The state board of elections refused to certify the race as stray anecdotes grew into a wellspring of voter testimony about people gathering unfinished absentee ballots from their homes, oddly high numbers of absentee ballots never being returned at all and rumors of the big bonus Dowless would get if Harris won.
Harris had supposedly won the absentee vote in Bladen by 61 percent to McCready’s 38. That’s a big margin, and notable given that it was the only county where Harris “won” the mail-in vote. But it’s still easier to swallow than his “victory” with absentee voters against incumbent Rep. Robert Pittenger (R-NC) in the Republican primary, where he claimed 96 percent of the mail-in ballots from Bladen County.
While Harris claimed ignorance of what Dowless was up to — Harris has never been charged in connection to the alleged fraud — high-voltage hearings before the state election board raised doubt.
His son, John Harris, testified that he’d warned his father about hiring Dowless, having heard rumors about his tactics from previous elections. His father wept in the back of the room.
A day later, Mark Harris was presented on the stand with an email he’d written in response to an article alleging Democratic voter fraud, joking that Dowless didn’t want “Dems cutting into his business.” He dismissed his son’s testimony by characterizing him as “a little judgmental with a taste of arrogance.”

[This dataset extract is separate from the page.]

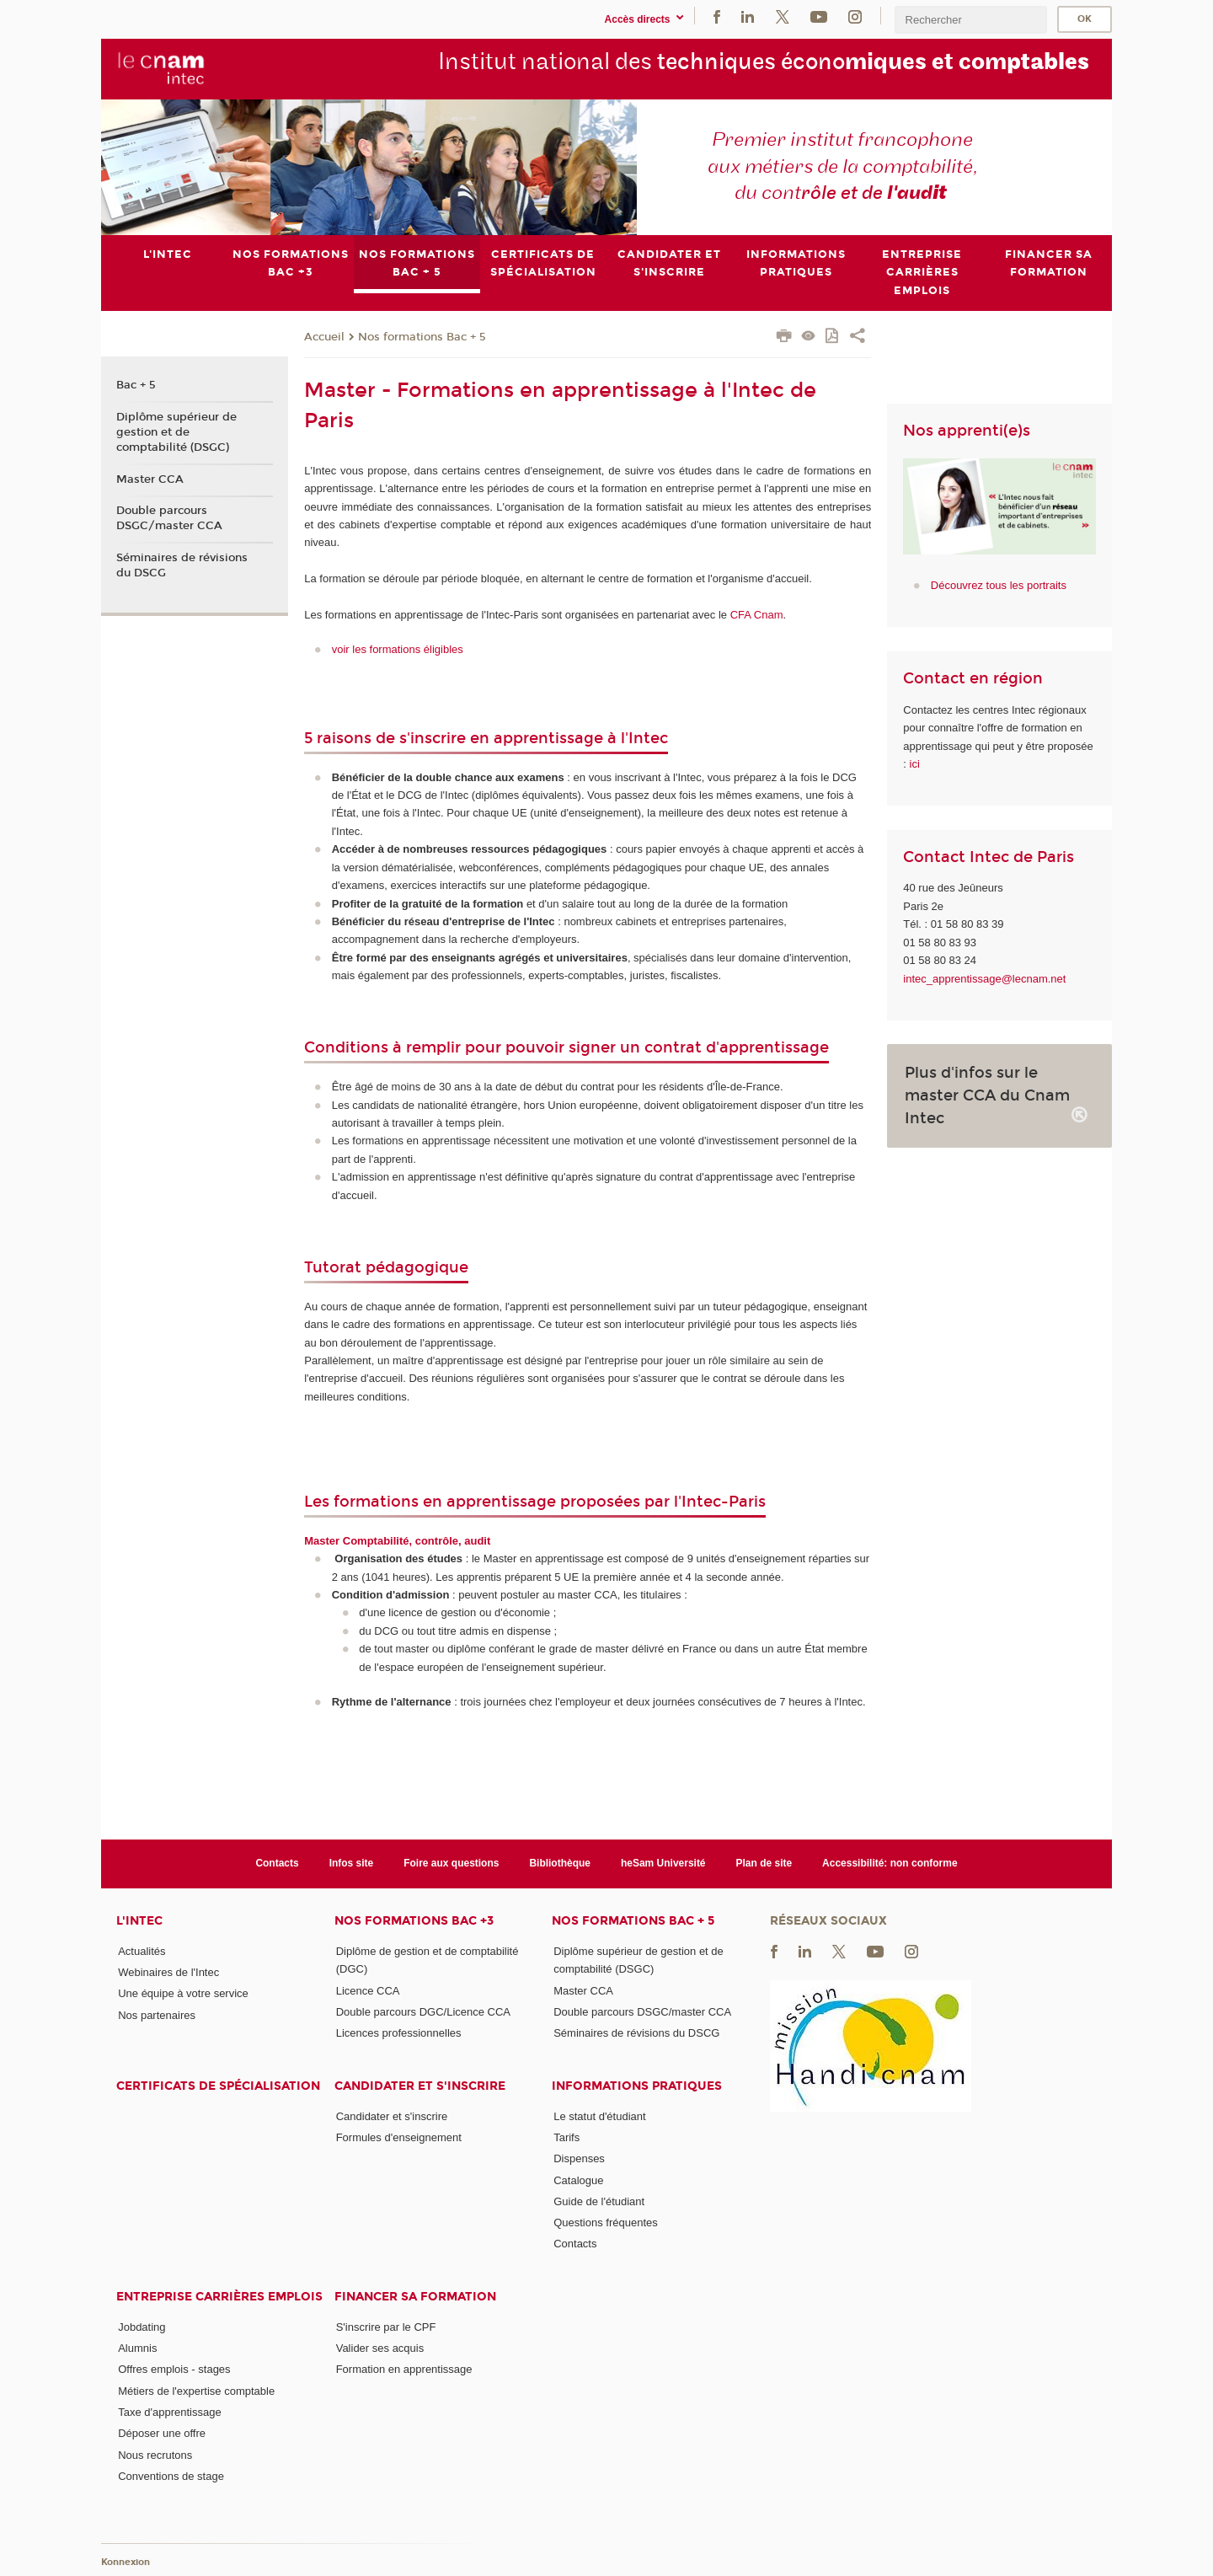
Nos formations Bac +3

Perhaps feeling that the witness seat was getting a little too hot, Harris then said he was too sick to testify, having recently suffered strokes, called for a new election and left the hearing room.
In retrospect, the real scandal is how long Dowless was allowed to tamper with absentee ballots in the semi-open.

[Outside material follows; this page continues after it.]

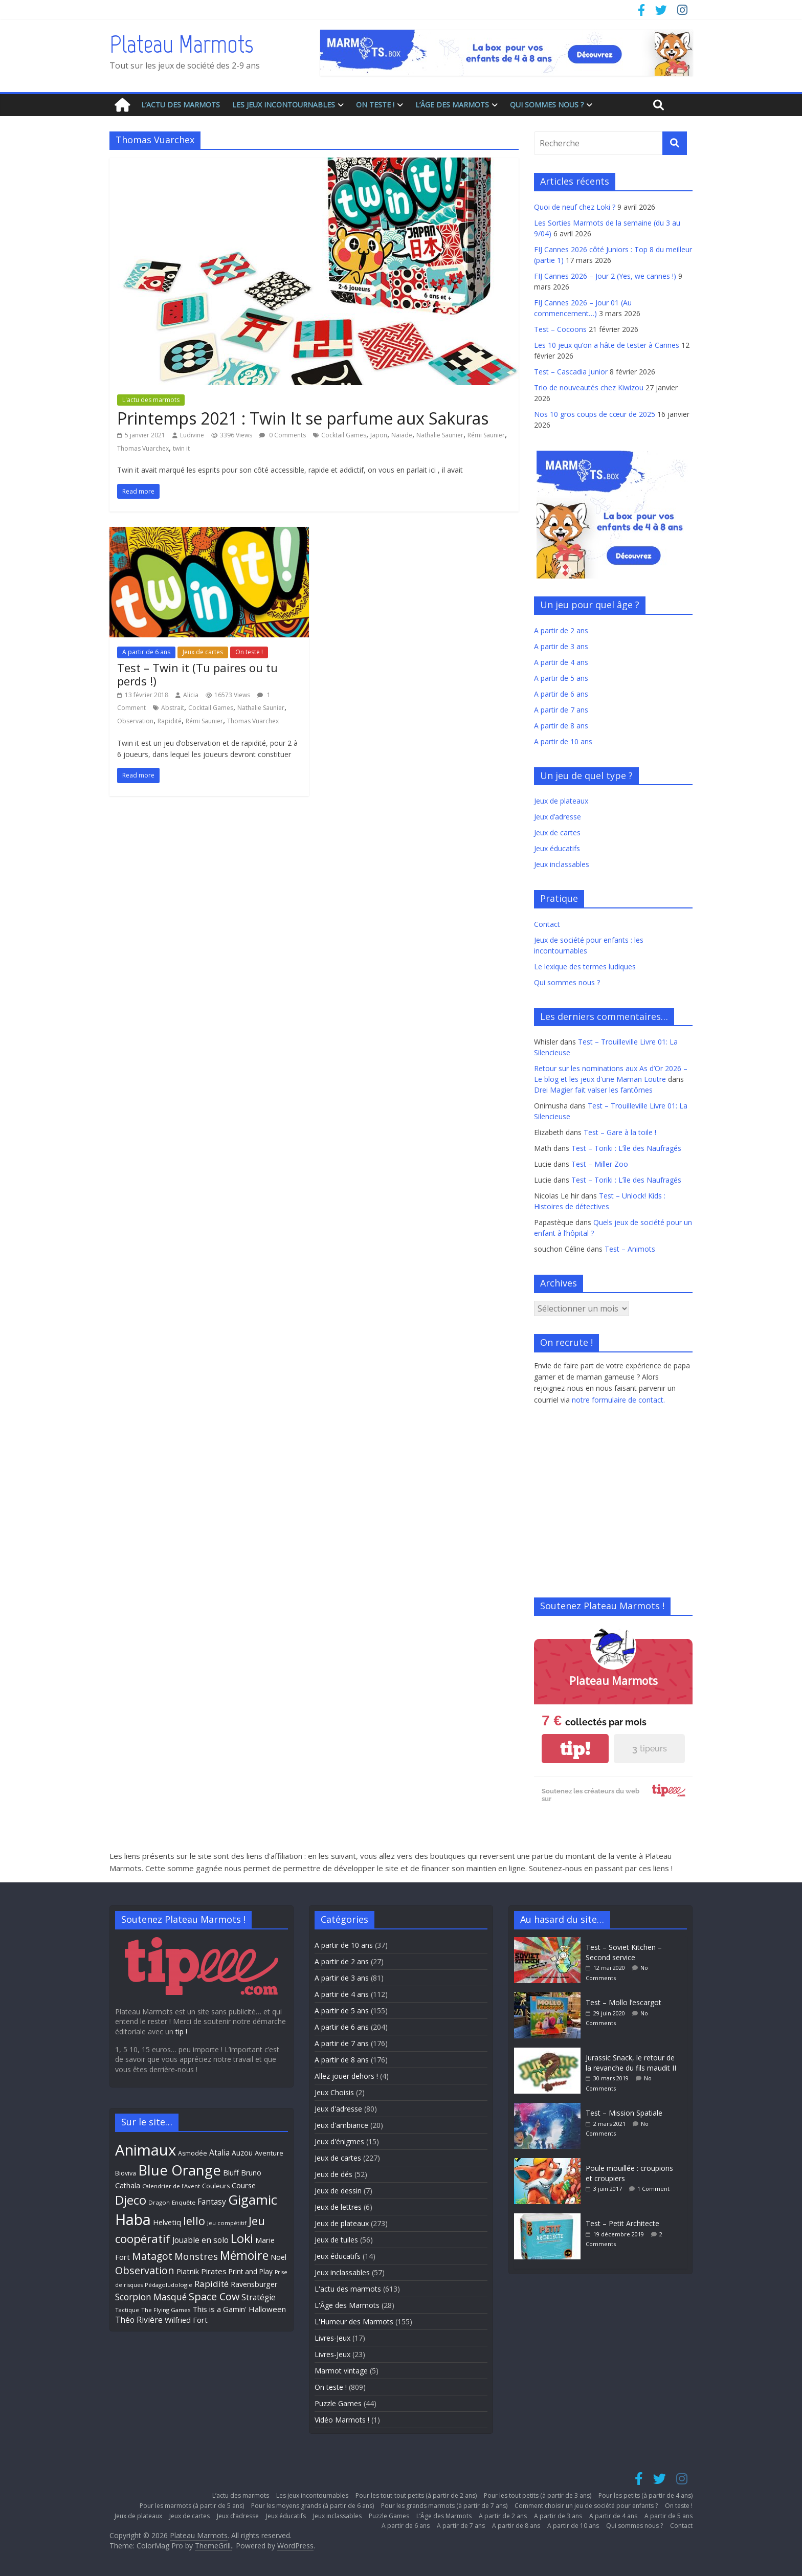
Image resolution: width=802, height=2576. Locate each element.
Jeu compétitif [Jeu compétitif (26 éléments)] (227, 2223)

Allegations of fraud against Dowless date back to at least 2014, when, according to the New Yorker and court documents, Dowless allegedly helped the Bladen County Republican party chair extort a local businessman into supporting the Republican candidate for sheriff to avoid a planned raid by the incumbent. The businessman’s money went straight to Dowless, who he said carried out similar tactics with the absentee ballots.

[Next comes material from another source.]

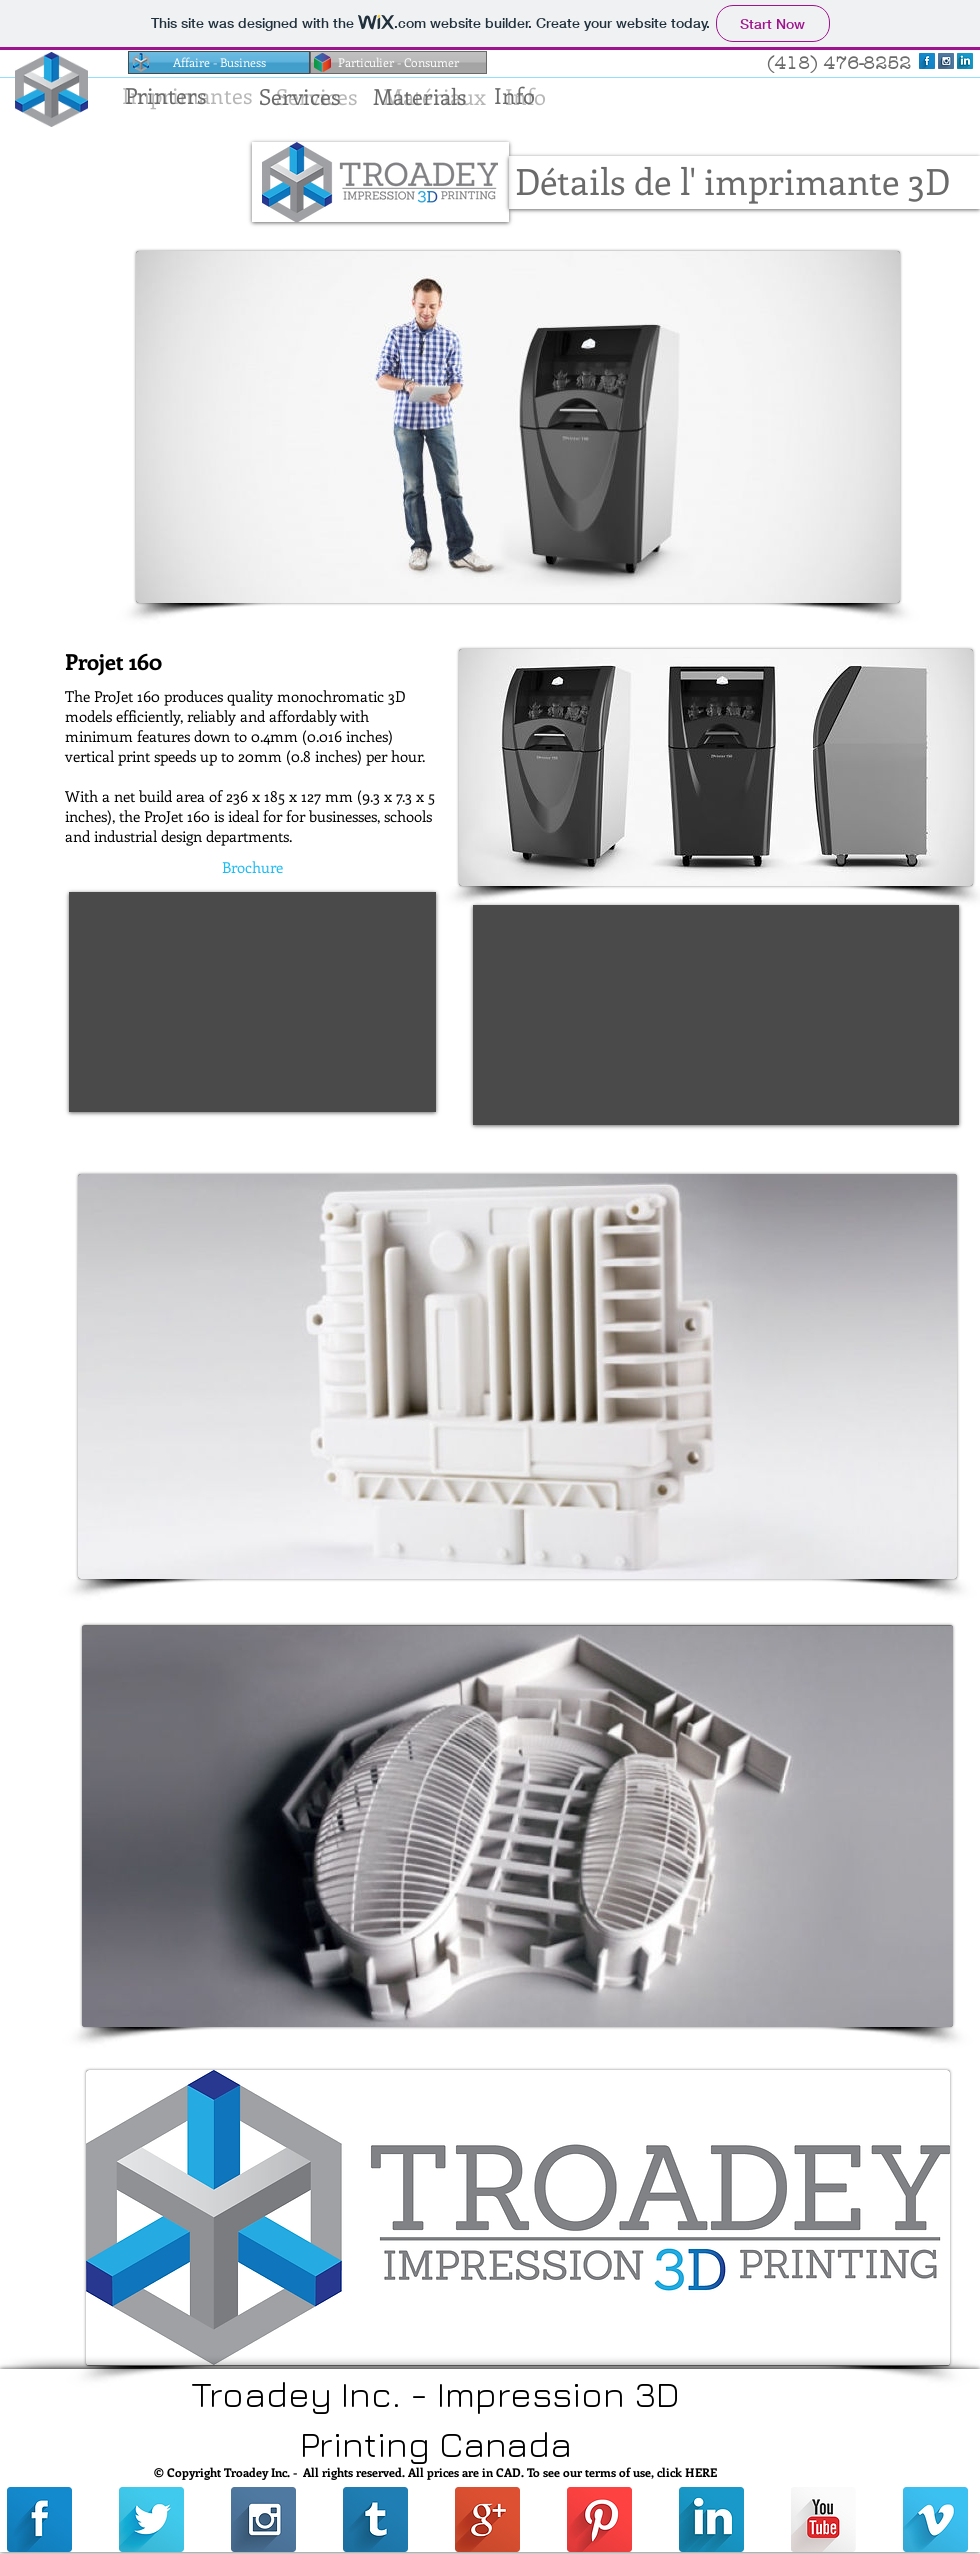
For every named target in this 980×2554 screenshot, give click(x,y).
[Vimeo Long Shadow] (935, 2519)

The GOP candidate for sheriff won that election by about 350 votes, and the businessman alleged that Dowless ultimately was responsible for about 800 absentee votes.
And after all of that — the new sheriff raided the acquiescent businessman’s offices anyway.
Dowless brought his schemes to the 2016 primary, where he worked for Todd Johnson in the Republican primary.
Johnson lost the primary, but not before receiving 211 Bladen mail-in votes — compared to four for Harris and one for Pittenger.
Meanwhile, Dowless was also running his own political campaign for the Bladen County Soil and Water Conservation District board. Democrats tried to unseat him with a write-in campaign — prompting him to lodge a protest with the Bladen County Board of Elections.
“This is the shocking evidence resulting from a blatant scheme to try to impact the voting results of an entire county and perhaps even sway statewide and federal elections,” Dowless wrote.
The North Carolina board of elections ultimately rejected the complaint.
By the time 2018 rolled around, it seems that Dowless’ operation was an open secret, at least among local Republicans.
“It’s been out there — we were fully aware of it,” Pittinger, who has by this point lost the GOP primary, told a reporter of claims of voter irregularities in the district.
“There’s some pretty unsavory people out, particularly in Bladen County,” he added. “And I didn’t have anything to do with them.”